Frau Rösler, das kann doch nicht Ihr Ernst sein! Sie haben hier zwar alle Ministerien schon angesprochen, die sich öffentlich zu Wort gemeldet haben, und die Notwendigkeit, sich über das Kommunalabgabengesetz in dieser Frage zu unterhalten, aber ich kann nicht glauben, dass Sie den Gesetzentwurf der AfD tatsächlich zur Grundlage solcher Beratungen machen wollen. Das kann ich einfach nicht glauben. Ich finde, dass dieser Gesetzentwurf wieder einmal dazu dient, die kommunale Selbstverwaltung zu behindern, sage ich mal.

(Stephan J. Reuken, AfD: Wieder einmal?!)

Erst haben wir im letzten Tagesordnungspunkt einen Antrag, nein, auch einen Gesetzentwurf der AfD gehabt, der der kommunalen Ebene sagen wollte, was für sie gut ist, weil die Verabredung der kommunalen Ebene mit der Landesregierung sieht nun mal anders aus. Das akzeptiert die AfD nicht, dass die kommunale Ebene den Anspruch hat, selber Verhandlungen zu führen und für sich das Beste herauszuschlagen, und diese Forderung gehört da nicht zu. In diesem Fall möchte die AfD, dass die kommunale Ebene in solchen Fällen eben nicht ihren Handlungsspielraum ausnützt, sondern dass von vornherein gesetzlich geregelt wird, wie sie mit diesem Problem umzugehen hat.

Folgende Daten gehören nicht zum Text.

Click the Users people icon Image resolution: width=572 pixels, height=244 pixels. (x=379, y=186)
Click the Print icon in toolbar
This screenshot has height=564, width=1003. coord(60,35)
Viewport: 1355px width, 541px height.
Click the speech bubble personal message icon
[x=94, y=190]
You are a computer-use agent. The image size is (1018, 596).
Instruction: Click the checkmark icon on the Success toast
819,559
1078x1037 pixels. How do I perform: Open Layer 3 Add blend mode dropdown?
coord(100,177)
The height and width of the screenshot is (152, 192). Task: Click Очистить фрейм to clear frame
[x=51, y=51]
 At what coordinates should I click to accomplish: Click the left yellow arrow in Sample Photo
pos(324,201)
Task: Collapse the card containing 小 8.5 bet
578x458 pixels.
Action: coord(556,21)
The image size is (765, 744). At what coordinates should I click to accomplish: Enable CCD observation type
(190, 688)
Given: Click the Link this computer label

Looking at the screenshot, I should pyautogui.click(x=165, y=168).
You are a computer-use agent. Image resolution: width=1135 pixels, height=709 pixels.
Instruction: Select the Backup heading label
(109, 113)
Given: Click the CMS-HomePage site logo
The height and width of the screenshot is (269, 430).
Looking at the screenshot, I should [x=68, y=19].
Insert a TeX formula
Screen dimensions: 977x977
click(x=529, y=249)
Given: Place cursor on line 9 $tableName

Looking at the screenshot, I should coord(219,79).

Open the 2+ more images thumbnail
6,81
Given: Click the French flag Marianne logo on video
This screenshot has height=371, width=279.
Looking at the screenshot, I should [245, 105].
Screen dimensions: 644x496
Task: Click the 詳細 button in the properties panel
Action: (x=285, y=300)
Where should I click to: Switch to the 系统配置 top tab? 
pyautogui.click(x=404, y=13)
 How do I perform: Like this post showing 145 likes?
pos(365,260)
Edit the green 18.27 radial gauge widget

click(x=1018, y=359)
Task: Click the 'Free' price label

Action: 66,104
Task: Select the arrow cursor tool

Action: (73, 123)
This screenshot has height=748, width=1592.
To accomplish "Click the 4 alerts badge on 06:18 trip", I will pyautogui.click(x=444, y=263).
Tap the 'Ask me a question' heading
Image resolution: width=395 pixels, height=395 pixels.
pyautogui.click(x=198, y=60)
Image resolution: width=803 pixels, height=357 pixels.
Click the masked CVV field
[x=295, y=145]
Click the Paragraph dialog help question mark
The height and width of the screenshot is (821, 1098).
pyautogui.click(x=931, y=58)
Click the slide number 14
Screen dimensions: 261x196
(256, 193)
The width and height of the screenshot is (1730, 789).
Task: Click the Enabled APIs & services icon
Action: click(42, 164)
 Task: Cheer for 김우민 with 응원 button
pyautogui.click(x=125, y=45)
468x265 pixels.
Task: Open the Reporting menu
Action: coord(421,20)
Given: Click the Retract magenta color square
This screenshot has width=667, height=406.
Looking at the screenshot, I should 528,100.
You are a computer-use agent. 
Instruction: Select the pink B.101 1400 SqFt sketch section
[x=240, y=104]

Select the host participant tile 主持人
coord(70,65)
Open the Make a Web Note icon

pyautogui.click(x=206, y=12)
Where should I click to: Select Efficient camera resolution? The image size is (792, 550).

Dass dieses Problem, was hier aufgeworfen wurde, ein so großes ist, dass man das gesetzlich regeln muss, muss ich zugeben, das war mir so nicht bekannt. Ich kenne viele Problemlagen mit der Fremdenverkehrsabgabe, aber im Großen und Ganzen bestehen die daraus, dass halt jede Gemeinde ihre eigene Kurtaxe erhebt und man keine gemeindeübergreifenden Regelungen finden kann. Da fehlt mitunter der Anstoß, also da gibt es noch viel Spielraum und viel Luft nach oben. Aber der uns vorliegende Text hier im Gesetzentwurf diskriminiert für mich kinderreiche Familien zum Beispiel. Hier sind ja ausdrücklich Familienangehörige, die auf Beherbergungsdienstleistungen zurückgreifen müssen, ausgeschlossen, und wenn ich also eine große Familie habe oder eine große Familie, Kinder einer älteren Frau, was weiß ich, im Kurgebiet besuchen ihre Mutter, weil 70. Geburtstag gefeiert werden soll, die hat natürlich nicht die Kapazitäten, die ganze Clique, sage ich mal, unterzubringen, die müssen ausweichen, dann fallen die da nicht darunter.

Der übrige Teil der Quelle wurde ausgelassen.